§ What the exercise asks: What is needed is an exact copy of all the entries.

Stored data

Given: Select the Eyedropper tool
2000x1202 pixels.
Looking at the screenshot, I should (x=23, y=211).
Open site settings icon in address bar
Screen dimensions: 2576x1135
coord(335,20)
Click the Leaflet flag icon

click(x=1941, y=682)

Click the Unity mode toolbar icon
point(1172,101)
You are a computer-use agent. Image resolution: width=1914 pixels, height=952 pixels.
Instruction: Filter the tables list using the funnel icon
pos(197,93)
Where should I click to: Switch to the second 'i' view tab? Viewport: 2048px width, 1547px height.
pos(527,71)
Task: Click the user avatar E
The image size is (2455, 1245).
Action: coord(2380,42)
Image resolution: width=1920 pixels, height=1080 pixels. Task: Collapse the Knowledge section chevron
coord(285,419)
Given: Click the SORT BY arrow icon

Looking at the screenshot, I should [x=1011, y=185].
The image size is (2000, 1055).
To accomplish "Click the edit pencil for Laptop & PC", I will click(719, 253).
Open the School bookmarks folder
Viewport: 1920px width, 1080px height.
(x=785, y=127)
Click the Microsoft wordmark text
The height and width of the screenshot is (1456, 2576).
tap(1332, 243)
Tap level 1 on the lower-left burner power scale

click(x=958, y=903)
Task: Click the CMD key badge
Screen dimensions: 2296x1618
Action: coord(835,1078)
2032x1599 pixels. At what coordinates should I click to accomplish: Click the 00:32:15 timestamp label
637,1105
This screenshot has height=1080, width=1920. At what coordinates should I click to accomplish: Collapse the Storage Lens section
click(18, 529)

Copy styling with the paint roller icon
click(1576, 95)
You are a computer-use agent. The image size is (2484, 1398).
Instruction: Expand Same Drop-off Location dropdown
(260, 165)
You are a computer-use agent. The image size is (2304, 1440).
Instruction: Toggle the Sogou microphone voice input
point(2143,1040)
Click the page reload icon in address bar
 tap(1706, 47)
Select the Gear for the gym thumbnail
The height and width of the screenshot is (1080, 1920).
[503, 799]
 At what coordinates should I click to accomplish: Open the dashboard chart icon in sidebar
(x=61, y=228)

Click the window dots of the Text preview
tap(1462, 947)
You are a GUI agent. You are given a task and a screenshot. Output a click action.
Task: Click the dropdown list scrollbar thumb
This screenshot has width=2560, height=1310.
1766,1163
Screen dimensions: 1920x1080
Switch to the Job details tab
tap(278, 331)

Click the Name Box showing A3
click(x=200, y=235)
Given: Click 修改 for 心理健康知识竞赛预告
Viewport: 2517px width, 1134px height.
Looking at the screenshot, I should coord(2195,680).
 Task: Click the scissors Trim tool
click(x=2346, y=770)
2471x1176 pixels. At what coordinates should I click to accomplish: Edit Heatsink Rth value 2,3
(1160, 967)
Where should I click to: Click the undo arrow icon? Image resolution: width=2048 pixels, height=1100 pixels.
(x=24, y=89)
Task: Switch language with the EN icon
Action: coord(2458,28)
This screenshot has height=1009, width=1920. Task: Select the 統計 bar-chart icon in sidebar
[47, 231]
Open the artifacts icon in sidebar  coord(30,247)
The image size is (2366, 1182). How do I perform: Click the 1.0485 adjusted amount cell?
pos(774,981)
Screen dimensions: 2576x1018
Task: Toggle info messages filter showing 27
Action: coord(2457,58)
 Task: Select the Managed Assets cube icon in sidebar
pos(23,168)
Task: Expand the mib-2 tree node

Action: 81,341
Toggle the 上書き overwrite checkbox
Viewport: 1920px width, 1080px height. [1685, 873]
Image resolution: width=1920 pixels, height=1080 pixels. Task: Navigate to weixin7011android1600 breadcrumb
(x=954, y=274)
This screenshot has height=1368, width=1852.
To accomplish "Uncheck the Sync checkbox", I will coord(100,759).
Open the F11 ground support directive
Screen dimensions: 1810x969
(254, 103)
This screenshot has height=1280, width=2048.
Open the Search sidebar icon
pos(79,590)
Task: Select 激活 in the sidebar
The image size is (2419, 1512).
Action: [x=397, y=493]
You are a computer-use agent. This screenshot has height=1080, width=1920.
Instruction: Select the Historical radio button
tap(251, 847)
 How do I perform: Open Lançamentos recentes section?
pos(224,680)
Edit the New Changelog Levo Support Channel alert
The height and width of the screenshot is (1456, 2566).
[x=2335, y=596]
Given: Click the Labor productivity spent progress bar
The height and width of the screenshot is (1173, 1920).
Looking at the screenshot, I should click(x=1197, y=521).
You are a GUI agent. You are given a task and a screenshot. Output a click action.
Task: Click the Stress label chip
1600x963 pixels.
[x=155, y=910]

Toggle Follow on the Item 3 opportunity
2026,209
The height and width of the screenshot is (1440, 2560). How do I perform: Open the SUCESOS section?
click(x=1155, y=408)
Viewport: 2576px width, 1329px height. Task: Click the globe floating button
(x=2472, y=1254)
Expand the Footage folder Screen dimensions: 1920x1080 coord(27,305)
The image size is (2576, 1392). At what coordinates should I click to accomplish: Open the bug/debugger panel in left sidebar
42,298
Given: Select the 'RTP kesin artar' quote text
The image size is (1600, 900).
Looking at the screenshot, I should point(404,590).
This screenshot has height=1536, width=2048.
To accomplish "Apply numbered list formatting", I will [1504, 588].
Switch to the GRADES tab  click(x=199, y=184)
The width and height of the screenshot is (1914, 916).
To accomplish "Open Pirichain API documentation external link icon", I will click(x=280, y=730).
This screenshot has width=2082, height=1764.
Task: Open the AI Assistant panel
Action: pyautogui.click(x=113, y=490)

§ Your solution:
Given: Select the Eyedropper tool
2000x1202 pixels.
Looking at the screenshot, I should (x=23, y=211).
Open site settings icon in address bar
Screen dimensions: 2576x1135
coord(335,20)
Click the Leaflet flag icon

click(x=1941, y=682)

Click the Unity mode toolbar icon
point(1172,101)
You are a computer-use agent. Image resolution: width=1914 pixels, height=952 pixels.
Instruction: Filter the tables list using the funnel icon
pos(197,93)
Where should I click to: Switch to the second 'i' view tab? Viewport: 2048px width, 1547px height.
pos(527,71)
Task: Click the user avatar E
The image size is (2455, 1245).
Action: coord(2380,42)
Image resolution: width=1920 pixels, height=1080 pixels. Task: Collapse the Knowledge section chevron
coord(285,419)
Given: Click the SORT BY arrow icon

Looking at the screenshot, I should [x=1011, y=185].
The image size is (2000, 1055).
To accomplish "Click the edit pencil for Laptop & PC", I will click(719, 253).
Open the School bookmarks folder
Viewport: 1920px width, 1080px height.
(x=785, y=127)
Click the Microsoft wordmark text
The height and width of the screenshot is (1456, 2576).
tap(1332, 243)
Tap level 1 on the lower-left burner power scale

click(x=958, y=903)
Task: Click the CMD key badge
Screen dimensions: 2296x1618
Action: coord(835,1078)
2032x1599 pixels. At what coordinates should I click to accomplish: Click the 00:32:15 timestamp label
637,1105
This screenshot has height=1080, width=1920. At what coordinates should I click to accomplish: Collapse the Storage Lens section
click(18, 529)

Copy styling with the paint roller icon
click(1576, 95)
You are a computer-use agent. The image size is (2484, 1398).
Instruction: Expand Same Drop-off Location dropdown
(260, 165)
You are a computer-use agent. The image size is (2304, 1440).
Instruction: Toggle the Sogou microphone voice input
point(2143,1040)
Click the page reload icon in address bar
 tap(1706, 47)
Select the Gear for the gym thumbnail
The height and width of the screenshot is (1080, 1920).
[503, 799]
 At what coordinates should I click to accomplish: Open the dashboard chart icon in sidebar
(x=61, y=228)

Click the window dots of the Text preview
tap(1462, 947)
You are a GUI agent. You are given a task and a screenshot. Output a click action.
Task: Click the dropdown list scrollbar thumb
This screenshot has width=2560, height=1310.
1766,1163
Screen dimensions: 1920x1080
Switch to the Job details tab
tap(278, 331)

Click the Name Box showing A3
click(x=200, y=235)
Given: Click 修改 for 心理健康知识竞赛预告
Viewport: 2517px width, 1134px height.
Looking at the screenshot, I should coord(2195,680).
 Task: Click the scissors Trim tool
click(x=2346, y=770)
2471x1176 pixels. At what coordinates should I click to accomplish: Edit Heatsink Rth value 2,3
(1160, 967)
Where should I click to: Click the undo arrow icon? Image resolution: width=2048 pixels, height=1100 pixels.
(x=24, y=89)
Task: Switch language with the EN icon
Action: coord(2458,28)
This screenshot has height=1009, width=1920. Task: Select the 統計 bar-chart icon in sidebar
[47, 231]
Open the artifacts icon in sidebar  coord(30,247)
The image size is (2366, 1182). How do I perform: Click the 1.0485 adjusted amount cell?
pos(774,981)
Screen dimensions: 2576x1018
Task: Toggle info messages filter showing 27
Action: coord(2457,58)
 Task: Select the Managed Assets cube icon in sidebar
pos(23,168)
Task: Expand the mib-2 tree node

Action: 81,341
Toggle the 上書き overwrite checkbox
Viewport: 1920px width, 1080px height. [1685, 873]
Image resolution: width=1920 pixels, height=1080 pixels. Task: Navigate to weixin7011android1600 breadcrumb
(x=954, y=274)
This screenshot has height=1368, width=1852.
To accomplish "Uncheck the Sync checkbox", I will coord(100,759).
Open the F11 ground support directive
Screen dimensions: 1810x969
(254, 103)
This screenshot has height=1280, width=2048.
Open the Search sidebar icon
pos(79,590)
Task: Select 激活 in the sidebar
The image size is (2419, 1512).
Action: [x=397, y=493]
You are a computer-use agent. This screenshot has height=1080, width=1920.
Instruction: Select the Historical radio button
tap(251, 847)
 How do I perform: Open Lançamentos recentes section?
pos(224,680)
Edit the New Changelog Levo Support Channel alert
The height and width of the screenshot is (1456, 2566).
[x=2335, y=596]
Given: Click the Labor productivity spent progress bar
The height and width of the screenshot is (1173, 1920).
Looking at the screenshot, I should click(x=1197, y=521).
You are a GUI agent. You are given a task and a screenshot. Output a click action.
Task: Click the Stress label chip
1600x963 pixels.
[x=155, y=910]

Toggle Follow on the Item 3 opportunity
2026,209
The height and width of the screenshot is (1440, 2560). How do I perform: Open the SUCESOS section?
click(x=1155, y=408)
Viewport: 2576px width, 1329px height. Task: Click the globe floating button
(x=2472, y=1254)
Expand the Footage folder Screen dimensions: 1920x1080 coord(27,305)
The image size is (2576, 1392). At what coordinates should I click to accomplish: Open the bug/debugger panel in left sidebar
42,298
Given: Select the 'RTP kesin artar' quote text
The image size is (1600, 900).
Looking at the screenshot, I should point(404,590).
This screenshot has height=1536, width=2048.
To accomplish "Apply numbered list formatting", I will [1504, 588].
Switch to the GRADES tab  click(x=199, y=184)
The width and height of the screenshot is (1914, 916).
To accomplish "Open Pirichain API documentation external link icon", I will click(x=280, y=730).
This screenshot has width=2082, height=1764.
Task: Open the AI Assistant panel
Action: pyautogui.click(x=113, y=490)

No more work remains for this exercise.